We present a novel method to obtain fine-scale detail in 3D reconstructions generated with RGB-D cameras or other commodity scanning devices. As the depth data of these sensors is noisy, truncated signed distance fields are typically used to regularize out this noise in the reconstructions, which unfortunately over-smooths results. In our approach, we leverage RGB data to refine these reconstructions through inverse shading cues, as color input is typically of much higher resolution than the depth data. As a result, we obtain reconstructions with high geometric detail — far beyond the depth resolution of the camera itself — as well as highly-accurate surface albedo, at high computational efficiency. Our core contribution is shading-based refinement directly on the implicit surface representation, which is generated from globally-aligned RGB-D images. We formulate the inverse shading problem on the volumetric distance field, and present a novel objective function which jointly optimizes for fine-scale surface geometry and spatially-varying surface reflectance. In addition, we solve for incident illumination, allowing application in general and unconstrained environments. In order to enable the efficient reconstruction of sub-millimeter detail, we store and process our surface using a sparse voxel hashing scheme that we augmented by introducing a grid hierarchy. A tailored GPU-based Gauss-Newton solver enables us to refine large shape models to previously unseen resolution within only a few seconds. Non-linear shape optimization directly on the implicit shape model allows for a highly-efficient parallelization, and enables much higher reconstruction detail. Our method is versatile and can be combined with a sea of scanning approaches based on implicit surfaces.
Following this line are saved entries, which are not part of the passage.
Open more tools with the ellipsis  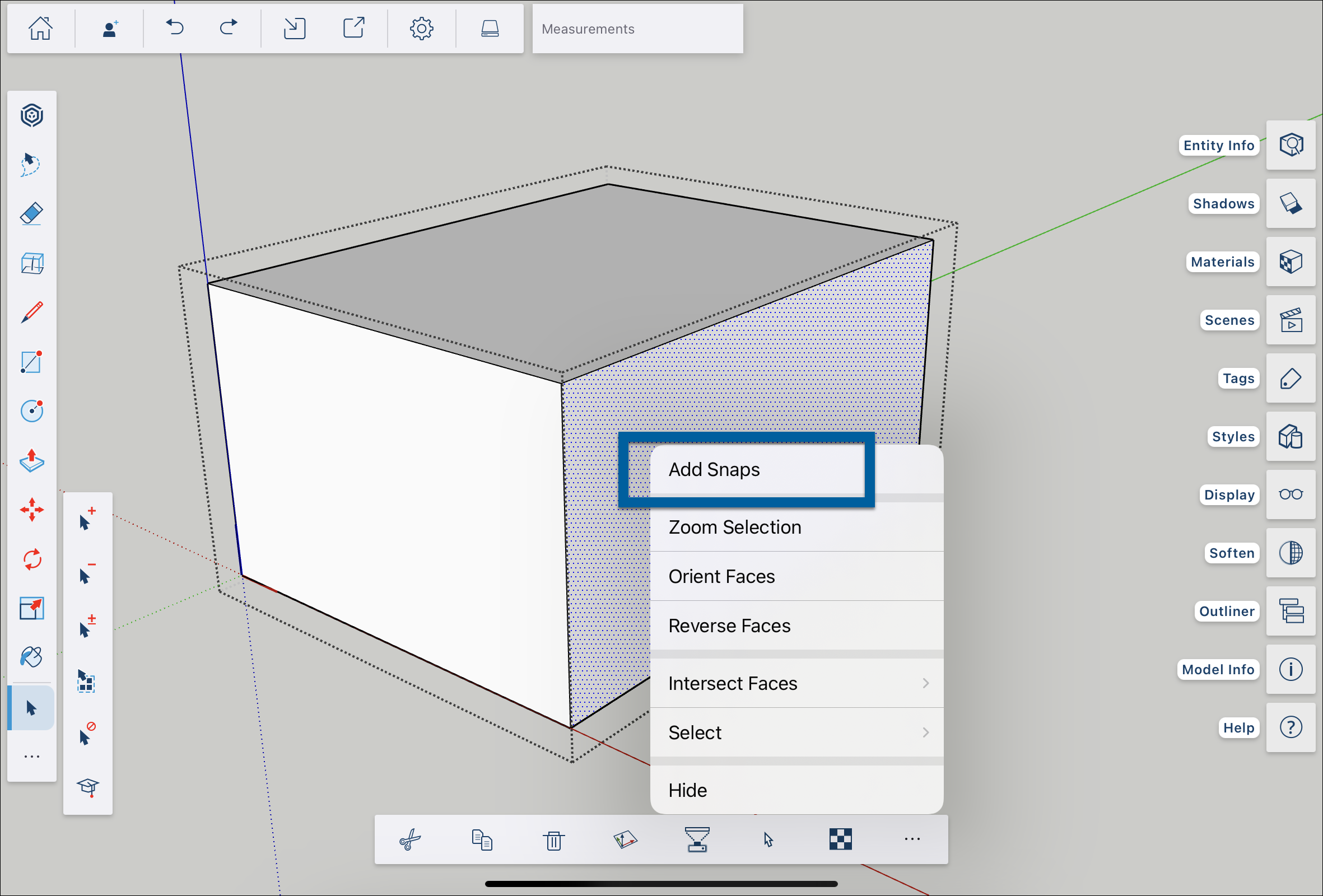pos(32,756)
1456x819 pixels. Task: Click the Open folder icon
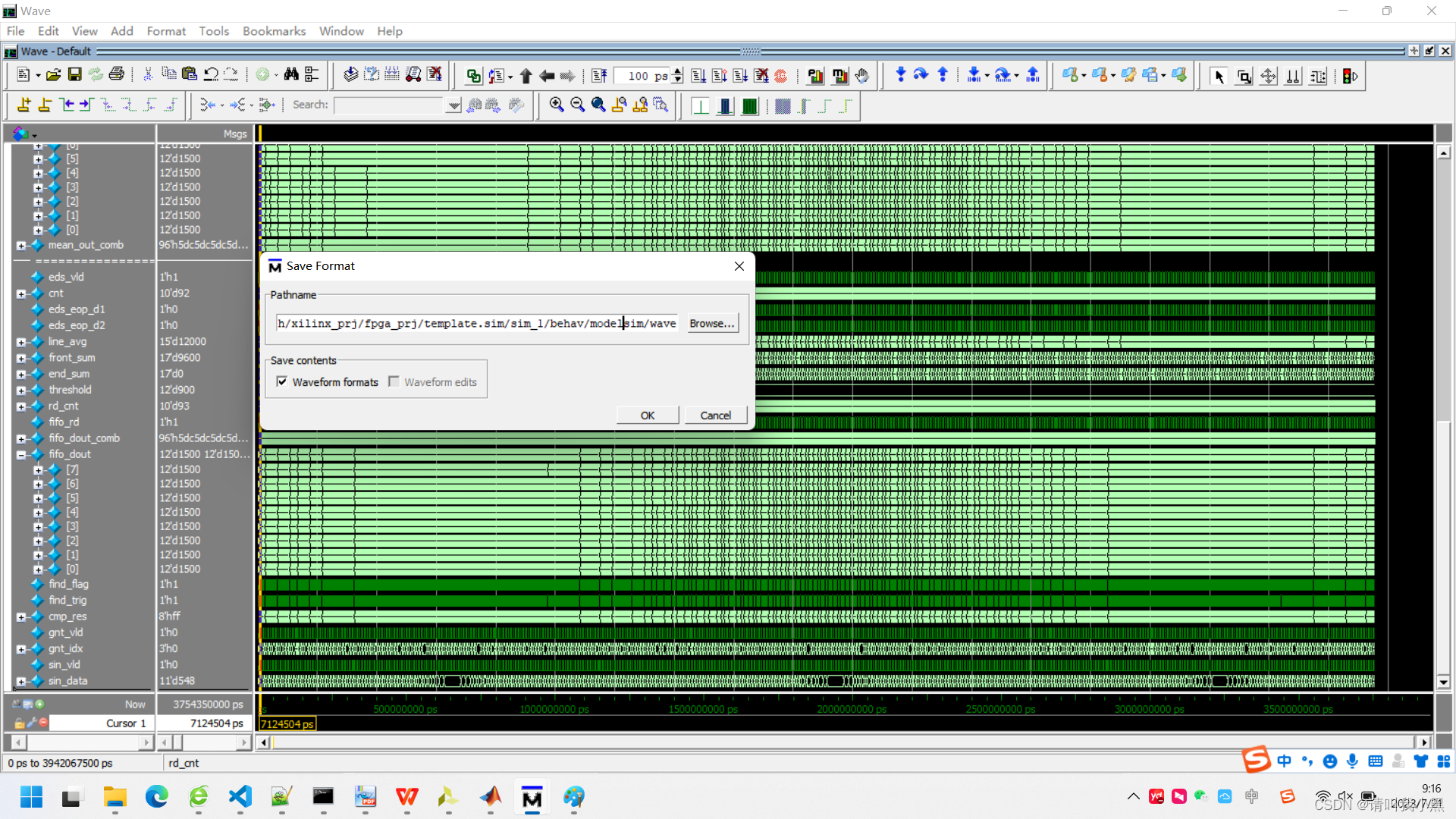pyautogui.click(x=53, y=75)
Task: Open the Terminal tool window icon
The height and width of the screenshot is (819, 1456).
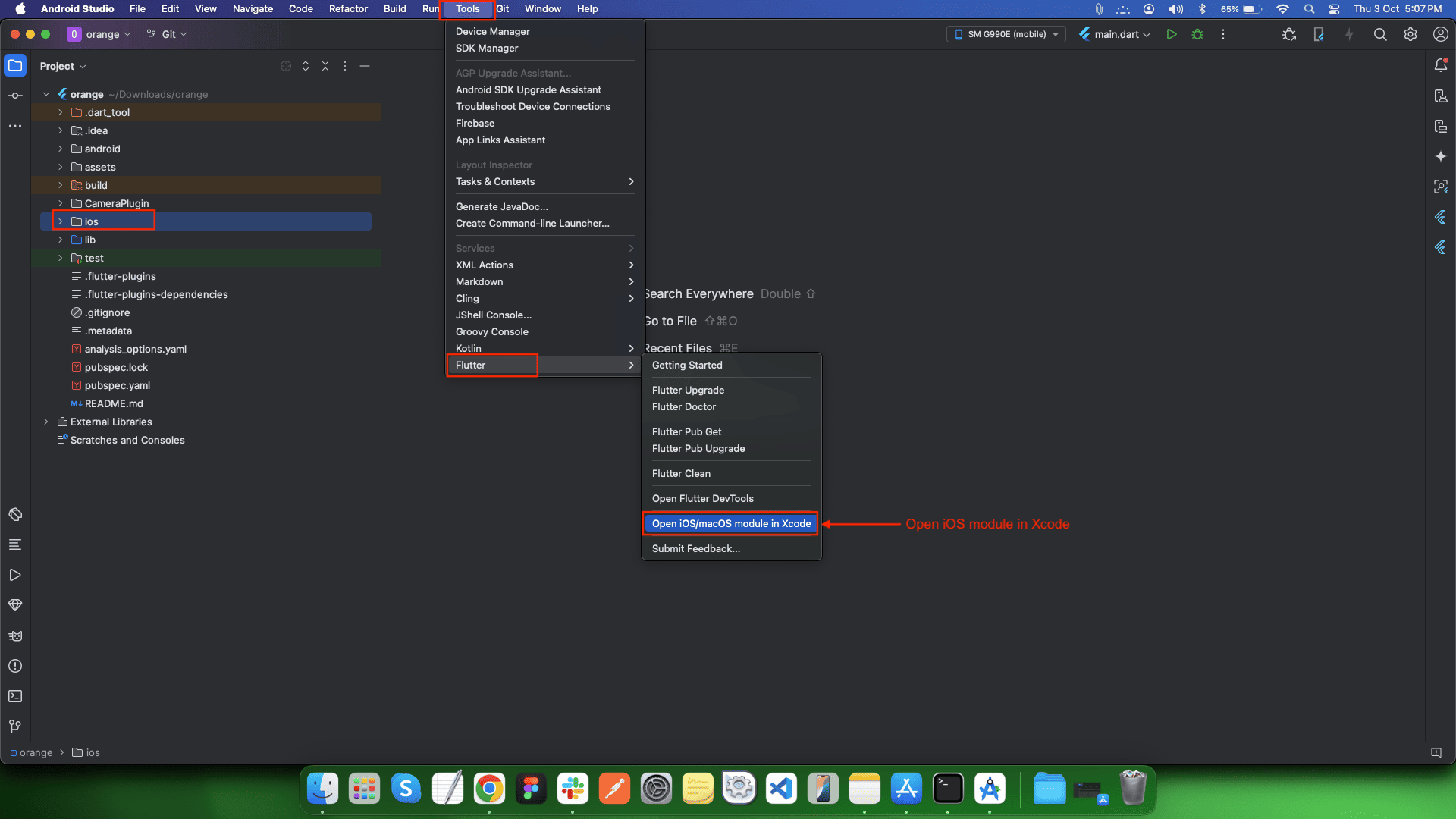Action: click(x=15, y=696)
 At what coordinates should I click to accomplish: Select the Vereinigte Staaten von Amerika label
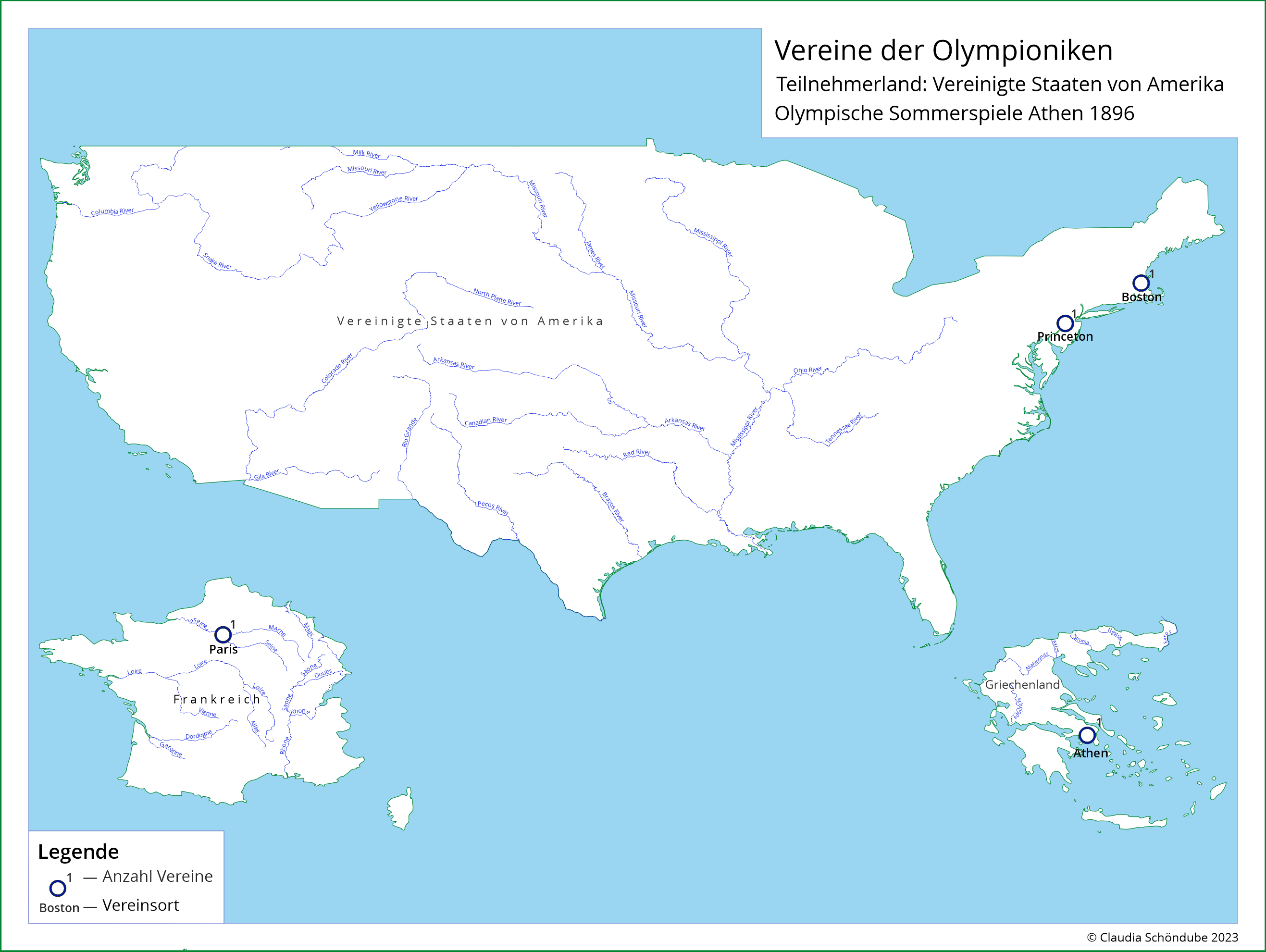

We provide a dataset containing RGB-D data of a variety of objects, for the purpose of shading-based refinement. The RGB-D data contains sequences both taken from a PrimeSense sensor and generated from multi-view stereo. Each sequence contains color and depth images, along with the camera trajectory. Additionally, we provide meshes extracted from the original TSDFs and refined TSDFs. Please refer to the respective publication when using this data.
For each scene, we provide a zip file containing a sequence of tracked RGB-D camera frames. We use the VoxelHashing framework for initial camera tracking and reconstruction. Several sequences of larger objects, as denoted, use bundle-adjusted camera trajectories (please refer to the paper for further detail). Each sequence contains:
Color frames (frame-XXXXXX.color.png): RGB, 24-bit, PNG
Depth frames (frame-XXXXXX.depth.png): depth (mm), 16-bit, PNG (invalid depth is set to 0)
Camera poses (frame-XXXXXX.pose.txt): camera-to-world
Camera Calibration: The color and depth camera intrinsics for each sequence are provided in colorIntrinsics.txt and depthIntrinsics.txt. Note that these are the default values provided and we did not perform any calibration.